Which lines in the records below contain the word "comments"? Report each of them.
** Opening Data supplied block **
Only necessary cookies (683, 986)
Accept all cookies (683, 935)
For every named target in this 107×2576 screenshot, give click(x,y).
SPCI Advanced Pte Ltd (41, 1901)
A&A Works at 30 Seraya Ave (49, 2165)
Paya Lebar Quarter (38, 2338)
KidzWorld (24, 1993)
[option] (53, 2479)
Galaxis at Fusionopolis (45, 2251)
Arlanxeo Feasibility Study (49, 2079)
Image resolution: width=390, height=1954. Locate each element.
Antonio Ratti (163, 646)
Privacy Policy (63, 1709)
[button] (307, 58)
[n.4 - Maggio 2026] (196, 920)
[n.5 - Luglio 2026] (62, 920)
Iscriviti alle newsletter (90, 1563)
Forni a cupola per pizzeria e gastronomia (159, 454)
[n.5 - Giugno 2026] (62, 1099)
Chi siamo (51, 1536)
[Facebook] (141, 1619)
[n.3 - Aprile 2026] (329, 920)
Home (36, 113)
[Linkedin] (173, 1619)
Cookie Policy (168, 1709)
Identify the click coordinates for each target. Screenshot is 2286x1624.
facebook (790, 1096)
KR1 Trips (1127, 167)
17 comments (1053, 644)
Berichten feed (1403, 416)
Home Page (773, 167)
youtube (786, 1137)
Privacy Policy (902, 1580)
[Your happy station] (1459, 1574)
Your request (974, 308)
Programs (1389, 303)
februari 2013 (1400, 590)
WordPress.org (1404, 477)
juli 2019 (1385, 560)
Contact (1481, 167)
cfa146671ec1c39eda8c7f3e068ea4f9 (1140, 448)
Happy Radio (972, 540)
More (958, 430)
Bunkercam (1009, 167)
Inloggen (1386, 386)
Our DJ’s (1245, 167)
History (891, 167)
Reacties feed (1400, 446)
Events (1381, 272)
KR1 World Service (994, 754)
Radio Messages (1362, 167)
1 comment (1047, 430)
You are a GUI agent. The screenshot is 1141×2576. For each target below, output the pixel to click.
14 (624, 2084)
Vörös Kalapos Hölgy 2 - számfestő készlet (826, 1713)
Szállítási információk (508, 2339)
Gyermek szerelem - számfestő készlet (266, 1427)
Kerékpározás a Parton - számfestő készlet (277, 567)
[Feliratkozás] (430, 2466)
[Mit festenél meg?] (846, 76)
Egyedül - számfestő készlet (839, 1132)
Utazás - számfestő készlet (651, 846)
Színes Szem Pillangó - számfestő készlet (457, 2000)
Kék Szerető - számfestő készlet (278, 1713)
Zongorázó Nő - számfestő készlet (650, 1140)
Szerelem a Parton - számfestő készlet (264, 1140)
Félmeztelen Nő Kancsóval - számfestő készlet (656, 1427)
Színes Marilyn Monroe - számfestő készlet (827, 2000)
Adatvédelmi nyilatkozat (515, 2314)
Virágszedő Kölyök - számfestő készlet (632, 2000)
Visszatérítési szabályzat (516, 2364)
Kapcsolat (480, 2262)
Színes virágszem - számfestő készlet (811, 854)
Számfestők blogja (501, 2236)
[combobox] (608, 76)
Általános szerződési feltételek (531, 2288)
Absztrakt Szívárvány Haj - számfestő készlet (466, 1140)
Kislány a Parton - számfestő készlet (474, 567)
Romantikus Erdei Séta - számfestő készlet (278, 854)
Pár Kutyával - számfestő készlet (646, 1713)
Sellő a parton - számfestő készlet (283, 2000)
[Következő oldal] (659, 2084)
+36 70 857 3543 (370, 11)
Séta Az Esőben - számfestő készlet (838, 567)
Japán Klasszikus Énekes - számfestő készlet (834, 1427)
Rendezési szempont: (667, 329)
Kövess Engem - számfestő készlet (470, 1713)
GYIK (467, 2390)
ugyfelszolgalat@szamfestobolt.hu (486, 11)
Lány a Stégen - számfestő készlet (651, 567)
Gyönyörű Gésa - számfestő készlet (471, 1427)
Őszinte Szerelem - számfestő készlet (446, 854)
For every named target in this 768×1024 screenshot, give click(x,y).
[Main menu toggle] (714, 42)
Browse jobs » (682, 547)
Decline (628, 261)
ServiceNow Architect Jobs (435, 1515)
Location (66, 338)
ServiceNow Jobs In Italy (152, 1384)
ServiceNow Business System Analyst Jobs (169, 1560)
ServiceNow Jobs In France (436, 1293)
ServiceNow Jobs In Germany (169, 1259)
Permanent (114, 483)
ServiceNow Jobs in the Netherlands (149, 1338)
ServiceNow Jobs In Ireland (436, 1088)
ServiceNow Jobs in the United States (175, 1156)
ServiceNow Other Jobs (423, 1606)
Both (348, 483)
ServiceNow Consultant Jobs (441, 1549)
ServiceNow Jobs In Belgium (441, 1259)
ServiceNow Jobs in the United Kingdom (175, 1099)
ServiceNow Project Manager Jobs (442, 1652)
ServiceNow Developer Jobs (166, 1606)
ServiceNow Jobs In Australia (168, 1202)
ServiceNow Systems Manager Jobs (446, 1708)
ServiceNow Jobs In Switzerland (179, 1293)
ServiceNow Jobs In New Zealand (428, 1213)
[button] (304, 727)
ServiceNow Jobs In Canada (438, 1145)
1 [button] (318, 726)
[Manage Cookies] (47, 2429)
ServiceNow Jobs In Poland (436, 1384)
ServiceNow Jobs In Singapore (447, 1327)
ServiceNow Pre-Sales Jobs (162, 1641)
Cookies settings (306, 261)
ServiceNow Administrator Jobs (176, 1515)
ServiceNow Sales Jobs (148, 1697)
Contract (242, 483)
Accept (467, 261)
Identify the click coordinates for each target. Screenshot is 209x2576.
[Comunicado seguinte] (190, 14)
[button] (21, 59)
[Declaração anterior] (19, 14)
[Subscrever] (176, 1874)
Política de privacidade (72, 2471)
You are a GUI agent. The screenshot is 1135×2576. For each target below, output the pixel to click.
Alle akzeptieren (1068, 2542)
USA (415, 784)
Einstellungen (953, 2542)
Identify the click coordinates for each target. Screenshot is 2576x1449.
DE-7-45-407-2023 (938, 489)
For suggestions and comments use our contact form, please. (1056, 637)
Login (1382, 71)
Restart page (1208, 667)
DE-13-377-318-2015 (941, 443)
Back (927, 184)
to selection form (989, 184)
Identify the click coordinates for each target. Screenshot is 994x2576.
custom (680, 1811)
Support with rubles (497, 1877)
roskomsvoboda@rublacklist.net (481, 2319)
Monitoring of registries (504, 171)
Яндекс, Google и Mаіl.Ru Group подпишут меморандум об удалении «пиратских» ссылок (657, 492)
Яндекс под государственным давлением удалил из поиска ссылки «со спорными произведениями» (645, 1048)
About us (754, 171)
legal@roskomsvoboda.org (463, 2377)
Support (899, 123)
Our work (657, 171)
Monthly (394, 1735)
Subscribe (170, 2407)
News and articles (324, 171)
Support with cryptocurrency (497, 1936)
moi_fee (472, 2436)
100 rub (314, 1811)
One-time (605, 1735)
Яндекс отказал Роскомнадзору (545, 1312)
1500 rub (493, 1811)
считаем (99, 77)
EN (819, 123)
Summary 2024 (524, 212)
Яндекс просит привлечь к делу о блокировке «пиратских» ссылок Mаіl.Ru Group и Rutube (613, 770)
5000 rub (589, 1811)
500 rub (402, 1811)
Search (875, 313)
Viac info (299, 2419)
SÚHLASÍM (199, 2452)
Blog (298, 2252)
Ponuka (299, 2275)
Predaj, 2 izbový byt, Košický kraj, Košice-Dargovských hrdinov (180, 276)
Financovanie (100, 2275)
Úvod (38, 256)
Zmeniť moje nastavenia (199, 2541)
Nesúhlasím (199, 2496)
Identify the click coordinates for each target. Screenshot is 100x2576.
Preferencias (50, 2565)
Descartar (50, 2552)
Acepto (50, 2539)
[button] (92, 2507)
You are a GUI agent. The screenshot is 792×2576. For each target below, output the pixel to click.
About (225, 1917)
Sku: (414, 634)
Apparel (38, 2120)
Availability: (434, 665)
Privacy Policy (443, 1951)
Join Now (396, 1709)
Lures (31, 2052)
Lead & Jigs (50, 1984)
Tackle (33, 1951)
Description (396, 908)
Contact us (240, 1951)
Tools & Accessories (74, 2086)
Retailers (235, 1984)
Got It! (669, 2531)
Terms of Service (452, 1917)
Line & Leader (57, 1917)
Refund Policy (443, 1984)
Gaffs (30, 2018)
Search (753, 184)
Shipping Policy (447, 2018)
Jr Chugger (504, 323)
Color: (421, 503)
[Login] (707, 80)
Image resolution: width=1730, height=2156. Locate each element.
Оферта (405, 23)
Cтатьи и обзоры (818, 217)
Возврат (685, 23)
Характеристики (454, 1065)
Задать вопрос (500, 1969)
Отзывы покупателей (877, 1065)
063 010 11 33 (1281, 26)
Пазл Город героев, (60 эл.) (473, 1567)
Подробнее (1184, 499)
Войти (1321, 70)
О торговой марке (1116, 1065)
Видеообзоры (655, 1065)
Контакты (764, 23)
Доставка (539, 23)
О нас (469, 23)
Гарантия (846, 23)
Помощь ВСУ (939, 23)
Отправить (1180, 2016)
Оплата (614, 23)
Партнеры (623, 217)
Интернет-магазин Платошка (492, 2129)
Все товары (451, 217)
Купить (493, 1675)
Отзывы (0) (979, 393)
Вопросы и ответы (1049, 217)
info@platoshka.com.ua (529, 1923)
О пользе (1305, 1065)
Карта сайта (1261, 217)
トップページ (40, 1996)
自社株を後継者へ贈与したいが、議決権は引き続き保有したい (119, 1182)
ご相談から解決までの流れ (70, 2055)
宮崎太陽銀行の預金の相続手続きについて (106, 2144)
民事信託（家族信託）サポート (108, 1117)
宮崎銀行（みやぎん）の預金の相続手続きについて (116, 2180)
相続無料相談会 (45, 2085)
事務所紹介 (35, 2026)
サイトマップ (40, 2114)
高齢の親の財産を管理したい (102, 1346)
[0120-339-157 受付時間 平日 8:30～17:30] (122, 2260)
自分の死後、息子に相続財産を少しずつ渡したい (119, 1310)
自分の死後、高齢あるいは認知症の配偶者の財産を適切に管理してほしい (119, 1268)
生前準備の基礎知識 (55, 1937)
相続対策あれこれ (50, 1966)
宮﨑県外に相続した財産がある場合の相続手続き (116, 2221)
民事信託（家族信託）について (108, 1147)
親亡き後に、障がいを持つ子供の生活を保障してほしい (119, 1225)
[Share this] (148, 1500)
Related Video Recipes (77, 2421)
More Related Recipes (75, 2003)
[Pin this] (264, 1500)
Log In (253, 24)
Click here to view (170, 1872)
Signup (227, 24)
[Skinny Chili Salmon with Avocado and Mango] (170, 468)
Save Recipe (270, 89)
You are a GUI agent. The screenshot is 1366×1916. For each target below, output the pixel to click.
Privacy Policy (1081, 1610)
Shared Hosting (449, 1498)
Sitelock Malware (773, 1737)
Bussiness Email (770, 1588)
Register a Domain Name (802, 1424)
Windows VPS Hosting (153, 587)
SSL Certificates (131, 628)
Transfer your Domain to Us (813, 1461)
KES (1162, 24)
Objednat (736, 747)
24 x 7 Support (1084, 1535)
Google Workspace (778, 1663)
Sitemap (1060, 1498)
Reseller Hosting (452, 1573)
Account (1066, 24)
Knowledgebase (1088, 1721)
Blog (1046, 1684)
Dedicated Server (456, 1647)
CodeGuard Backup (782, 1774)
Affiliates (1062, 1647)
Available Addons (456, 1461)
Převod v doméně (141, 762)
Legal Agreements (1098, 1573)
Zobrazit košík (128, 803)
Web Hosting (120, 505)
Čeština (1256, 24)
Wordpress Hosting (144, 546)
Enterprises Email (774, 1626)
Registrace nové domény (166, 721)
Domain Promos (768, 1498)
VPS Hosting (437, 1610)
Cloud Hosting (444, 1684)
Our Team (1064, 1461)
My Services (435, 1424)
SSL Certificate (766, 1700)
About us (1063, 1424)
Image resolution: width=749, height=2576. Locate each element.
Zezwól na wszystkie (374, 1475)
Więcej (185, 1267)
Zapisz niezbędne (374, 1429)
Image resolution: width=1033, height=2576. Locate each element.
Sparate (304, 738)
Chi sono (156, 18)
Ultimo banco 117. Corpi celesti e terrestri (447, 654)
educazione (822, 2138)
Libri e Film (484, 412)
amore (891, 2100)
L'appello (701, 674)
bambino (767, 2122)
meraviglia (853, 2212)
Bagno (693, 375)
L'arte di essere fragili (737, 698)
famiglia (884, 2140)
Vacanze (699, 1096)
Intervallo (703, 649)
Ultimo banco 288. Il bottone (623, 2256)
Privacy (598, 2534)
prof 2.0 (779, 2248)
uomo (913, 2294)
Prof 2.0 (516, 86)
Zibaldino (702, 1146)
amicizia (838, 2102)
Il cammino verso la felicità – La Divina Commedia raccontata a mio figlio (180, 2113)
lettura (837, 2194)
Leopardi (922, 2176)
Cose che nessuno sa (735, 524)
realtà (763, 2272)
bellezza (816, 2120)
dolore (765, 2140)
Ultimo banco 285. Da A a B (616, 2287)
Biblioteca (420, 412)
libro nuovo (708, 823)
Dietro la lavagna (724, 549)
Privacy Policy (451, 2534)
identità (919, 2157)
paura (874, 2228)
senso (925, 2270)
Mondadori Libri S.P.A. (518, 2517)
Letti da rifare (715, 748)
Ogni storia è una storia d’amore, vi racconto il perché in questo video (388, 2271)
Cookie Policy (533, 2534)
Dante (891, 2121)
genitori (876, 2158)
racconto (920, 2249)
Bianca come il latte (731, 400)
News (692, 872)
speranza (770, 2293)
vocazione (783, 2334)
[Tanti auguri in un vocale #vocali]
** Closing Data supplied block **
Exercise solution ::
17 comments (1053, 644)
For suggestions and comments use our contact form, please. (1056, 637)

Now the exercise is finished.